— PAGE EXTRACT —

--- start ---

Opened 5 years ago

Last modified 5 years ago

#3380 assigned enhancement

Read compressed cif files

Reported by: lpravda@… Owned by: Eric Pettersen
Priority: moderate Milestone:
Component: Input/Output Version:
Keywords: Cc: Greg Couch, Tom Goddard
Blocked By: Blocking:
Notify when closed: Platform: all
Project: ChimeraX

Description

I was wondering if it would be possible to add option for chimerax to read gzipped mmcif files. It would make our life a bit easier.

Change History (16)

comment:1 by Greg Couch, 5 years ago

Cc: Eric Pettersen added
Status: assignedaccepted

This was always intended to work. And may have worked at one time, but it has been broken for a while. It will slow down reading those files, since they will need to be decompressed first. If it is an option, you should have better performance if you use a compressing filesystem, like ZFS, instead of compressing the files yourself.

comment:2 by Eric Pettersen, 5 years ago

It's because mmcif.mmcif.open_mmcif() expects a path name argument and not a stream, and therefore mmcif's bundle_info.xml declares "want_path=true", which precludes it being passed a stream from gzip.open(). The pdb module handles both paths and streams, but does some pretty ugly things in the C++ layer to handle the stream.

comment:3 by Eric Pettersen, 5 years ago

The simple dumb solution would be for mmcif.mmcif.open_mmcif() to read the entire stream, write a temporary file with the contents, and then call the C++ layer with the path to the temporary file.

comment:4 by Greg Couch, 5 years ago

It would be nice to do this generically for every reader that declares "want_path=true". There was code in the previous core.io package that did that in open_data().

comment:5 by Eric Pettersen, 5 years ago

Cc: Tom Goddard added

Greg, I think you're mistaken. I tried both a ChimeraX from 1/3/18 and the 0.92 release and neither one could read a .cif.gz file -- the former with a traceback in the mmcif module, and the latter with the message "Cannot read compressed mmCIF files".

When I was implementing the new open/save scheme I thought about automatically generating a temporary file for readers that didn't support streams, but felt that it could lead to mysterious errors where the temp location didn't have enough space -- presumably these files are compressed because disk space is at a premium (though in some cases it could be for network I/O reasons). Also, the performance penalty incurred for writing and reading the (presumably huge) temp file would probably be blamed on ChimeraX, with the user never being aware that using an uncompressed file would be significantly faster -- though I suppose a message could be logged when such temp-file shenanigans occurs.

So I *could* put in some automatic-temp-file code, but I would want some kind of consensus beforehand. I could see it being problematic with the way maps aren't directly saved into sessions.

--- end ---

— STATED EXERCISE 1 —
In the ticket on reading compressed cif files, what message did the 0.92 release display when asked to open a .cif.gz file?
— STATED EXERCISE 2 —
Extend the ticket discussion on reading compressed cif files, picking up right after its final sentence.
The material that comes after this point has no part in this work.

— DATASET SECTION —
--- start ---

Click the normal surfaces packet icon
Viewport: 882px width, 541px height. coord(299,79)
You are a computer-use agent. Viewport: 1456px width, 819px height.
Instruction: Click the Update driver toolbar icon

--- end ---

— WRITTEN ANSWER 1 —
It displayed the message "Cannot read compressed mmCIF files".

— WRITTEN ANSWER 2 —
comment:6 by Greg Couch, 5 years ago

I didn't say it worked in 0.9*. But the intent was there. I think that code was bypassed much earlier. If anyone cares, I can figure out if it ever worked.

comment:7 by Eric Pettersen, 5 years ago

I can see the temp-file code in the 0.92 io.py. It was short-circuited by code above it added by Tom (that shows the "Cannot read compressed file" message). My job in porting to the new open/save scheme was to preserve the current behavior, which in this case meant no auto-temp-file stuff. Since Tom was the one that short-circuited that code, presumably he had a reason, so I would want his approval before reimplementing it.

comment:8 by Eric Pettersen, 5 years ago

For reference, the commits that added those lines are 6e0836c5cd and e8a2d9d5de

comment:9 by Tom Goddard, 5 years ago

Here are the changes Eric mentions.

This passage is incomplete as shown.